On April 18, attackers exploited a vulnerability in a platform integrated with Aave. The exploit enabled them to issue approximately $292 million in unbacked rsETH, a yield-bearing form of ether. These tokens were deposited on Aave as collateral and used to borrow wETH (wrapped ether), which was withdrawn before the breach was identified.
Aave's own platform was not compromised. The exploit relied on Aave accepting these assets as legitimate, in line with its standard process. The aftermath has left Aave with a shortfall that the wider community is now working to cover in an orderly manner.
.png)
Byzantine had funds deposited on Aave at the time of the incident. None were lost.
To extract a profit, the attackers needed to borrow an asset that could not be recalled or blocked once withdrawn. wETH meets this criterion: it has no central administrator, and therefore no party with the authority to freeze it.
Byzantine deposits client funds exclusively in USDC, a digital dollar issued by Circle, a regulated financial institution. Circle retains the ability to freeze USDC held in any wallet identified as compromised or fraudulent. Attackers are aware of this and consistently avoid USDC in incidents of this kind, as the funds become unusable the moment they are flagged.

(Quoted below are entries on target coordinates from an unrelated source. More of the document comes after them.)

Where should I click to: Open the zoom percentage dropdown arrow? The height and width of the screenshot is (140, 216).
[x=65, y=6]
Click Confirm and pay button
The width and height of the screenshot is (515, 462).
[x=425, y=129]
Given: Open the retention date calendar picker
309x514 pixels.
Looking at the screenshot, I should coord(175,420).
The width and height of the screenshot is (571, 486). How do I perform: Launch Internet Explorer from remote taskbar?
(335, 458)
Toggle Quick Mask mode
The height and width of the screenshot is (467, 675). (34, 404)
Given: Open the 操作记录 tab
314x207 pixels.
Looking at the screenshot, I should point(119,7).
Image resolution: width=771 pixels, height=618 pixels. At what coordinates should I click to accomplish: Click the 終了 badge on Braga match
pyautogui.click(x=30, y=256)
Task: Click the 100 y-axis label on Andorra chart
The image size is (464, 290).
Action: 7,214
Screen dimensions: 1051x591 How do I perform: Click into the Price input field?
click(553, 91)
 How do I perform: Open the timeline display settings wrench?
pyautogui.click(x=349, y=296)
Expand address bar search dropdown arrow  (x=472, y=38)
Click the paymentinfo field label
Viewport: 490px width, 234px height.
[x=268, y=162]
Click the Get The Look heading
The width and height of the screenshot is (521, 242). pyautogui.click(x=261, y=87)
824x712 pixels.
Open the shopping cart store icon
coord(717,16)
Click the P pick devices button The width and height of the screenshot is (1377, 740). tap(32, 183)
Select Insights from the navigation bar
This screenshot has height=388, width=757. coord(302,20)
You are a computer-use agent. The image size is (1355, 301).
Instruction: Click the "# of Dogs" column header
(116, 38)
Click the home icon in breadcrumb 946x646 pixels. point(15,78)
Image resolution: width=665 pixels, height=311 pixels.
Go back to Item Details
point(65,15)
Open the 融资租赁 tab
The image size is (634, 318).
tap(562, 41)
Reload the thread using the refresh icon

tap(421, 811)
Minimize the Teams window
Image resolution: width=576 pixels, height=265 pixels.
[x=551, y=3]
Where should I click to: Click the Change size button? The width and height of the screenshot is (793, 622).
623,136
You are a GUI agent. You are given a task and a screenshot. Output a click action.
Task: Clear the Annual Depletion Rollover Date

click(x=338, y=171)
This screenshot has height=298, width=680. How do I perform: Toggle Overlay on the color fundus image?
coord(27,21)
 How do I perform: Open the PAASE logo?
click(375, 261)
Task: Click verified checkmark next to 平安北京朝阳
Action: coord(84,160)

This is a deliberate element of how Byzantine selects the assets it works with. The pattern used in the April 18 incident (creating fake collateral, then borrowing a different asset against it) cannot complete its final step when the borrowed asset is USDC. The attempt does not pay off.
The incident triggered a wave of panic-driven withdrawals across Aave, which temporarily drained liquidity from pools that had no connection to the exploit, including USDC. In this kind of scenario, depositor funds remain solvent, but withdrawals can be delayed until liquidity is replenished.
Byzantine pre-emptively reduced its exposure to Aave as the situation developed. Client funds were never at risk of loss, and a temporary liquidity disruption was avoided.
Byzantine clients are unaffected and require no action.